BOSTON - The notion of "personalizing" health care through the use of an individual's genetic code has attracted considerable enthusiasm and investment. Impressive examples, confirmed through formal studies of clinical validity and utility, suggest that we have only scratched the surface of applications to treat disease more precisely, identify risk factors for complex disease, and guide preventative measures.
As the cost of sequencing entire genomes falls, the opportunities for people around the world to take possession of their entire genetic code will proliferate. However, one irony of the precise determination of all 3.2 billion nucleotide pairs is the lack of understanding of the meaning of many sequence variations.
More than 1500 single nucleotide variations are associated with risks for more than 200 complex diseases, but despite their commercialization, these account for a small proportion of heritability of these diseases.

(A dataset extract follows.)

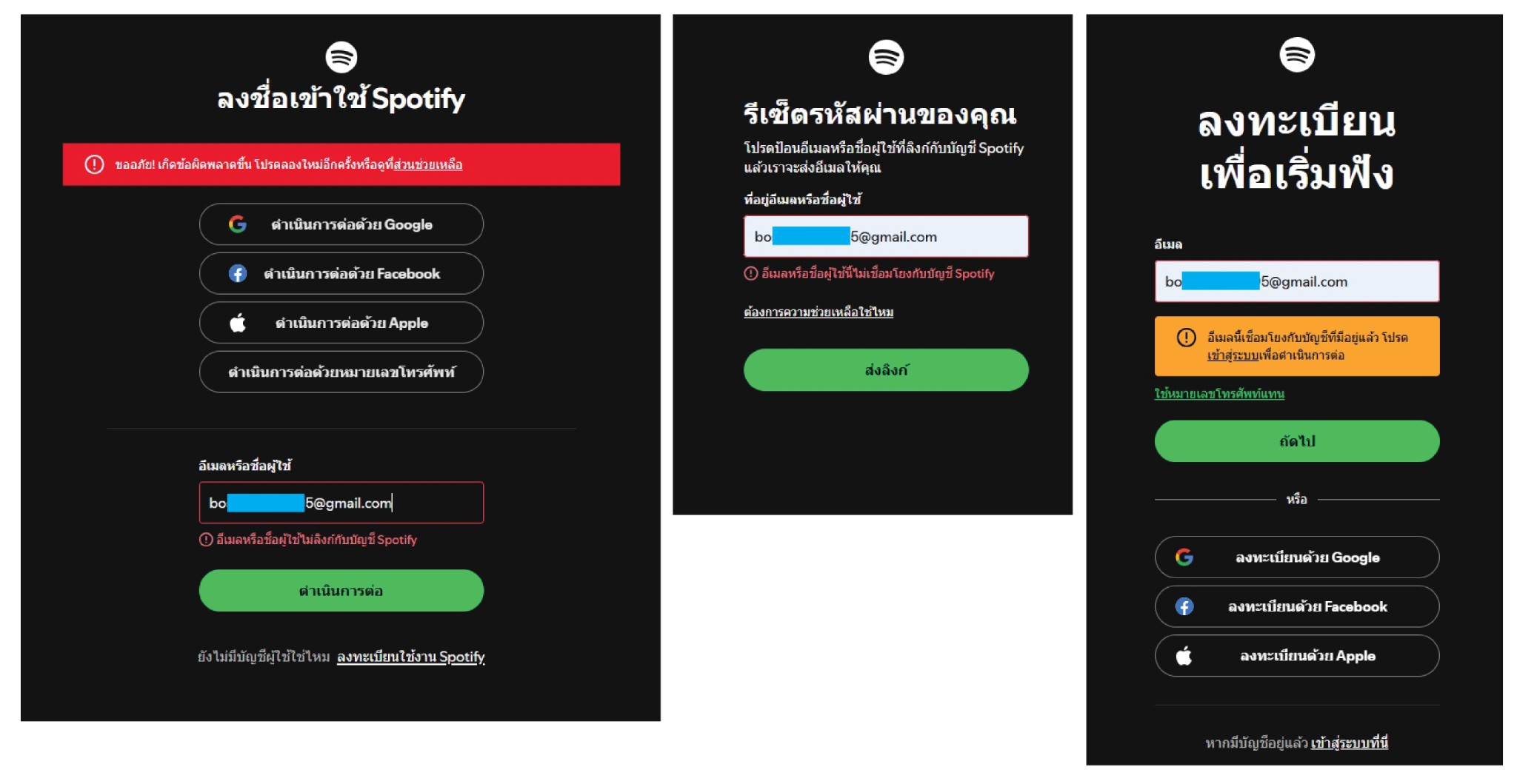Screen dimensions: 1517x784
Task: Click email or username field on login
Action: point(341,503)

In both translational science and clinical practice, the substantial uncertainty in interpreting genomic information serves as an important barrier to application. Coping with uncertainty can be addressed quantitatively, but how the information is so far understood, presented, and interpreted by physicians and patients has been best addressed qualitatively. Interdisciplinary teams of professionals may be best suited to study the many facets of uncertainty in genomic medicine.

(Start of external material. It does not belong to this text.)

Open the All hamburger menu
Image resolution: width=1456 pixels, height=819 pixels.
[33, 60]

Reed Pyertiz, MD, PhD, the director of Penn CIGHT, the Center for the Integration of Genetic Healthcare Technologies, is moderating a session called, "The Science of Uncertainty in Genomic Medicine," at the 2013 American Association for the Advancement of Science Annual Meeting in Boston, on Friday, February 15, 2013: 10:00 AM-11:30 AM, Room 313, Hynes Convention Center. Pyeritz is available for interviews on the topic of genomic medicine and its uses in clinical care. Penn CIGHT is at the Perelman School of Medicine, University of Pennsylvania.